IRecordable recorder = null; // Yes, you can have interface-type variables.

Somewhere, maybe in a constructor, you call a factory method to deliver a particular kind of IRecordable object:

recorder = MyClass.CreateRecorder("Pen"); // A factory method is often static.

where CreateRecorder() is a method, often on the same class, that returns not a reference to a Pen but, rather, an IRecordable reference:

static IRecordable CreateRecorder(string recorderType)
{
if (recorderType == "Pen") return new Pen();
…
}

You can find more about the factory idea in the section “Hiding Behind an Interface,” later in this chapter. But note that the return type for CreateRecorder() is an interface type.

As the base type of an array or collection

Suppose that you have two classes, Animal and Robot, and that both are abstract. You want to set up an array to hold both thisCat (an Animal) and thatRobot (a Robot). The only way is to fall back on type Object, the ultimate base class in C# and the only base class that's common to both Animal and Robot as well as to their subclasses:

object[] things = new object[] { thisCat, thatRobot };

That's poor design for lots of reasons. But suppose that you’re focused on the objects’ movements. You can have each class implement an IMovable interface:

interface IMovable
{
void Move(int direction, int speed, int distance);
}

and then set up an array of IMovables to manipulate your otherwise incompatible objects:

IMovable[] movables = { thisCat, thatRobot };

The interface gives you a commonality that you can exploit in collections.

As a more general type of object reference

The following variable declaration refers to a specific, physical, concrete object (see the later section “Abstract or concrete: When to use an abstract class and when to use an interface”):

Cat thisCat = new Cat();

One alternative is to use a C# interface for the reference:

IMovable thisMovableCat = (IMovable)new Cat(); // Note the required cast.

Now you can put any object into the variable that implements IMovable. This practice has wide, powerful uses in object-oriented programming, as you can see in the next section.

Creating your own interface at home in your spare time

The following IDisplayable interface is satisfied by any class that contains a Display() method (and declares that it implements IDisplayable, of course).

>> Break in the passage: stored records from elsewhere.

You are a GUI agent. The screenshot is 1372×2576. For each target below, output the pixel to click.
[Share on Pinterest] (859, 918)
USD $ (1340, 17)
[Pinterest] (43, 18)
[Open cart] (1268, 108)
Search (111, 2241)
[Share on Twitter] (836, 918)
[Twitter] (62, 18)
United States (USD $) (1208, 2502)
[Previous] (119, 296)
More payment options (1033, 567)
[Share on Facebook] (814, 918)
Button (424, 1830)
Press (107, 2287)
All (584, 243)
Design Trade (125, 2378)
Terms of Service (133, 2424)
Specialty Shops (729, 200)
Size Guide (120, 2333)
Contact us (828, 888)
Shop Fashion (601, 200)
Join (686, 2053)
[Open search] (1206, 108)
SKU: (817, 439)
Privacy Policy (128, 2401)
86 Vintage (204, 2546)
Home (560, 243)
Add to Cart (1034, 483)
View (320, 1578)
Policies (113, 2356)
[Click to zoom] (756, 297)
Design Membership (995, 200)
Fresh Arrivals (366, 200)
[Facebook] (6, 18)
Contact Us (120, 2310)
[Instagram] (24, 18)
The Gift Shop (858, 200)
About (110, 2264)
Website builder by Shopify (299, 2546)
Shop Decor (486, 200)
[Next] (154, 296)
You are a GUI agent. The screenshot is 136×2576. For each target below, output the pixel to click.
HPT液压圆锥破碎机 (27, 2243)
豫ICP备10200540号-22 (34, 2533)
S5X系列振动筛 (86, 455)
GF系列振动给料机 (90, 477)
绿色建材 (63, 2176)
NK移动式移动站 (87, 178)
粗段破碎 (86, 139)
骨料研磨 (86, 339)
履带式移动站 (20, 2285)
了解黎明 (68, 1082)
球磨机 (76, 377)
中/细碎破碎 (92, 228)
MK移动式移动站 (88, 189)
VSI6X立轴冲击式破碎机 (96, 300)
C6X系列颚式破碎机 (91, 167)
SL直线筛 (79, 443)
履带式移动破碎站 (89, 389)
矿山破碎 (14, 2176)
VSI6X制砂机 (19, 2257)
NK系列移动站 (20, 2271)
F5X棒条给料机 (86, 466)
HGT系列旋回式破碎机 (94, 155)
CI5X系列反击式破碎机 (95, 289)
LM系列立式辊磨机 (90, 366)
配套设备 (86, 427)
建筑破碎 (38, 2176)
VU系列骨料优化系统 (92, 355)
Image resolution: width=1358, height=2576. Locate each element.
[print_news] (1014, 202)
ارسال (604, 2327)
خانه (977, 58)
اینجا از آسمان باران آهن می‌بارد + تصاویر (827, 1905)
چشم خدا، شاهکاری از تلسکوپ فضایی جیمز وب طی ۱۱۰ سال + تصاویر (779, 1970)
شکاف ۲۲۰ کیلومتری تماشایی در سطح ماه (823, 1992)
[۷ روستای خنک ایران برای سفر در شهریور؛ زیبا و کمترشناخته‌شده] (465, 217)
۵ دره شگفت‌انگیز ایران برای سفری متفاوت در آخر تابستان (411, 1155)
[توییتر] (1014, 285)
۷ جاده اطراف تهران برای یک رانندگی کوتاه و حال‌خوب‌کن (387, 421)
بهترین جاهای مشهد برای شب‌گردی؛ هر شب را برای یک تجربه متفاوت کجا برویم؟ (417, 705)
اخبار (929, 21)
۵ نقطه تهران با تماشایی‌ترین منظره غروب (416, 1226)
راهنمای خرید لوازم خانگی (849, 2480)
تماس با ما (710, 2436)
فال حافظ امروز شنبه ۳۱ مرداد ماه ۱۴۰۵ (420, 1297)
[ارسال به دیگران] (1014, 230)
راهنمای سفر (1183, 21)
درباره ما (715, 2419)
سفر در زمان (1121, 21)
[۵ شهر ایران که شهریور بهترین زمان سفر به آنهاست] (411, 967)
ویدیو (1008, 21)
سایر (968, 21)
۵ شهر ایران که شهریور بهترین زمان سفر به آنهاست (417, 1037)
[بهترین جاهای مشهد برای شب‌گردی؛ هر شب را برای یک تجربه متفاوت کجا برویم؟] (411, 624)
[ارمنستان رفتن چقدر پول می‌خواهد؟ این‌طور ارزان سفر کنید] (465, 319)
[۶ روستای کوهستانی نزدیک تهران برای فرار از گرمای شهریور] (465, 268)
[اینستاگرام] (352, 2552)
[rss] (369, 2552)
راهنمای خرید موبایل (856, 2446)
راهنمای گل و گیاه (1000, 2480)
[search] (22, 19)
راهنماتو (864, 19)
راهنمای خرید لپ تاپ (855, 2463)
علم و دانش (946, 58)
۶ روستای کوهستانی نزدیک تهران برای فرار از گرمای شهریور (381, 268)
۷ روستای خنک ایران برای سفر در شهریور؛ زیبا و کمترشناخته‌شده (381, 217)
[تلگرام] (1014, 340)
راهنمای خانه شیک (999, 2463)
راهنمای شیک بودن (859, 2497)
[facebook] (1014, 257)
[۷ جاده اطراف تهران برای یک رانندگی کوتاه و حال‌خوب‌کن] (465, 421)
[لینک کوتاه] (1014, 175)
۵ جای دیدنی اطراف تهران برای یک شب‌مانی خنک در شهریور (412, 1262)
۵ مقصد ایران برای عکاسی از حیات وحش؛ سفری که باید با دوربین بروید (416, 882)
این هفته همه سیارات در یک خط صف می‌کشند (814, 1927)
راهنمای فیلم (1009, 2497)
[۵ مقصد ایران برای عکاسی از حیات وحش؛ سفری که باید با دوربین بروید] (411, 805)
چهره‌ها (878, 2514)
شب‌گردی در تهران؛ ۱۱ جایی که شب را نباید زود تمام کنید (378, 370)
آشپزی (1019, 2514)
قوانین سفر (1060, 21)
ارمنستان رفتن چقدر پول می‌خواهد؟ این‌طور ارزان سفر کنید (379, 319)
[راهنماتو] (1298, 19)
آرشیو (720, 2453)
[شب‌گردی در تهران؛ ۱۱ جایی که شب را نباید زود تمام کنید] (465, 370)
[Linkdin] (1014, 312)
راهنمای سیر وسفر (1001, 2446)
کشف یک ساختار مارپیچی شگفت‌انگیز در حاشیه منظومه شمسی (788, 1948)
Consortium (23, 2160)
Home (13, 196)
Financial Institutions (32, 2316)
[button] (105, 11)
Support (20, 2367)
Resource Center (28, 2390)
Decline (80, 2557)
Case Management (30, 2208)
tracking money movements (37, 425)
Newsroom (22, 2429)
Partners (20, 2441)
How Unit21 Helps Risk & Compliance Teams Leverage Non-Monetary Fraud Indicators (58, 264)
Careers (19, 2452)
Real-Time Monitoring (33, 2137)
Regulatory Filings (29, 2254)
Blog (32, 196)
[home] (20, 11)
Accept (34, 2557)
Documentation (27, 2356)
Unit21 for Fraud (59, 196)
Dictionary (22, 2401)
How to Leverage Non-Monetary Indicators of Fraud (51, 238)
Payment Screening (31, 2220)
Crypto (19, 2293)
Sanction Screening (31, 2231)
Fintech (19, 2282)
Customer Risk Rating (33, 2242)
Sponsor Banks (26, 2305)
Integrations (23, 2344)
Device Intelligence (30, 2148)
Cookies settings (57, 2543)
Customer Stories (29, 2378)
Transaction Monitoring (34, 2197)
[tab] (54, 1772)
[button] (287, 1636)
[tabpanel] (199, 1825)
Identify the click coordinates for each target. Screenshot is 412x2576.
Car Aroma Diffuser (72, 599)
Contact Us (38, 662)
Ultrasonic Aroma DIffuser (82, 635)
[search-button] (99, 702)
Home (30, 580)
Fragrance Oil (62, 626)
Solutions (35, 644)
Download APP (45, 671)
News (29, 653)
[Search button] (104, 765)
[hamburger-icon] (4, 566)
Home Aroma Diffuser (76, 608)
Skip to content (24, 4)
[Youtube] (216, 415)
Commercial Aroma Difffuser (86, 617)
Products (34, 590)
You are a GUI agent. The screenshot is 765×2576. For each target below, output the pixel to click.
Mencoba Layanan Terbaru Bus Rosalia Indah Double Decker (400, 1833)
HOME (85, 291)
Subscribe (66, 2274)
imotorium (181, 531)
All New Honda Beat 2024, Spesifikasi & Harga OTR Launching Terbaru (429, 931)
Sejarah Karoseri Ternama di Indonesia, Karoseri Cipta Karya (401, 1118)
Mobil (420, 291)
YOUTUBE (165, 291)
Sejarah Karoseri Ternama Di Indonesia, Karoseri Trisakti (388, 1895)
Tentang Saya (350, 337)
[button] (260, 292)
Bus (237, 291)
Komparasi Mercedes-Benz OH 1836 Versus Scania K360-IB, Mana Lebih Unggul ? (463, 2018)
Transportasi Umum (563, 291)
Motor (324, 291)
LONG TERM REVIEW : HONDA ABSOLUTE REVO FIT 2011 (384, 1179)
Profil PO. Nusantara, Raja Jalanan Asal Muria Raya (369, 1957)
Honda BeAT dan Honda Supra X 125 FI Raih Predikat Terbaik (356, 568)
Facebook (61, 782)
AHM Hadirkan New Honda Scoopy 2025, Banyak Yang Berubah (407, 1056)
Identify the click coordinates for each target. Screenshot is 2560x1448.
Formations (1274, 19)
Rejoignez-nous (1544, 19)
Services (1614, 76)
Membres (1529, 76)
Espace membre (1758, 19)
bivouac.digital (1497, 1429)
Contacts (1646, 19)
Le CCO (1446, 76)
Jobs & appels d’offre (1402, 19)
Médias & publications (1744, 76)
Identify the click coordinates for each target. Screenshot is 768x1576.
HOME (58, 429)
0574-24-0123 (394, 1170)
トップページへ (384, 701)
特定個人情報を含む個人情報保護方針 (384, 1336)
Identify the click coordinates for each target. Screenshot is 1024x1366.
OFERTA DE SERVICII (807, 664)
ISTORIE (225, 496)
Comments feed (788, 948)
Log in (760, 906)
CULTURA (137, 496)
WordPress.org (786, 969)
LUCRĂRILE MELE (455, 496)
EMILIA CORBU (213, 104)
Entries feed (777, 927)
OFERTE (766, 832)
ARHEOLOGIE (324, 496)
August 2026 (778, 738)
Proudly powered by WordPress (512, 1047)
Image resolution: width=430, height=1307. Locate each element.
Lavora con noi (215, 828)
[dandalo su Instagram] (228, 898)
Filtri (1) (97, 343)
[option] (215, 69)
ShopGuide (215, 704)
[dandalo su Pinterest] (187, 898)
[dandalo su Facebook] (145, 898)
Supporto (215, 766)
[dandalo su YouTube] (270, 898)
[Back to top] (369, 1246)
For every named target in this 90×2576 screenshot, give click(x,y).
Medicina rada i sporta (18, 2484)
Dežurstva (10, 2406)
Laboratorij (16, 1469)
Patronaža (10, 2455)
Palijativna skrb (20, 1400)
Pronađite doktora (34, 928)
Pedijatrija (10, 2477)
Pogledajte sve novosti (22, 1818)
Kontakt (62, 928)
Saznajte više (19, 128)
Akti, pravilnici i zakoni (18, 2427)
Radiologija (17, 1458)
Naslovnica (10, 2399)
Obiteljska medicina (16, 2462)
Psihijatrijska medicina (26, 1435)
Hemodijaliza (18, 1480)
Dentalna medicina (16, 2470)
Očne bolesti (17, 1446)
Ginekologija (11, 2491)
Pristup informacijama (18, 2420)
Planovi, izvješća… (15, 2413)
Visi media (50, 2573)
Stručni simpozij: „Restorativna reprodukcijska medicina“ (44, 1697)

Display() returns a string representation of the object that can be displayed using WriteLine().

// IDisplayable -– Any object that implements the Display() method
interface IDisplayable
{
// Return a description of yourself.
string Display();
}

The following Student class implements IDisplayable:

class Student : IDisplayable
{
public Student(string name, double grade)
{ Name = name; Grade = grade; }
public string Name { get; private set; }
public double Grade { get; private set; }

public string Display()
{
string padName = Name.PadRight(9);
return $"{padName}: {Grade:N0}";
}
}

Display() uses string interpolation (https://docs.microsoft.com/en-us/dotnet/csharp/language-reference/tokens/interpolated) to format the information. It relies on a numeric string formatter for the Grade information (https://docs.microsoft.com/en-us/dotnet/standard/base-types/standard-numeric-format-strings).

The following DisplayArray() method in the Program class (place it before Main()) takes an array of any objects that implement the IDisplayable interface. Each of those objects is guaranteed (by the interface) to have its own Display() method.

// DisplayArray -– Display an array of objects that implement
// the IDisplayable interface.
public static void DisplayArray(IDisplayable[] displayables)
{
foreach (IDisplayable disp in displayables)
Console.WriteLine($"{disp.Display()}");
}

Implementing the incomparable IComparable<T> interface

C# defines the interface IComparable<T> this way (don't add this code to the SortInterface example):

interface IComparable<T>
{
// Compare the current T object to the object 'item'; return a
// 1 if larger, -1 if smaller, and 0 if the same.
int CompareTo(T item);
}

A class implements the IComparable<T> interface by implementing a CompareTo() method. Notice that CompareTo() takes an argument of type T, a type you supply when you instantiate the interface for a particular data type, as in this example:

class SoAndSo : IComparable<SoAndSo> // Make me comparable.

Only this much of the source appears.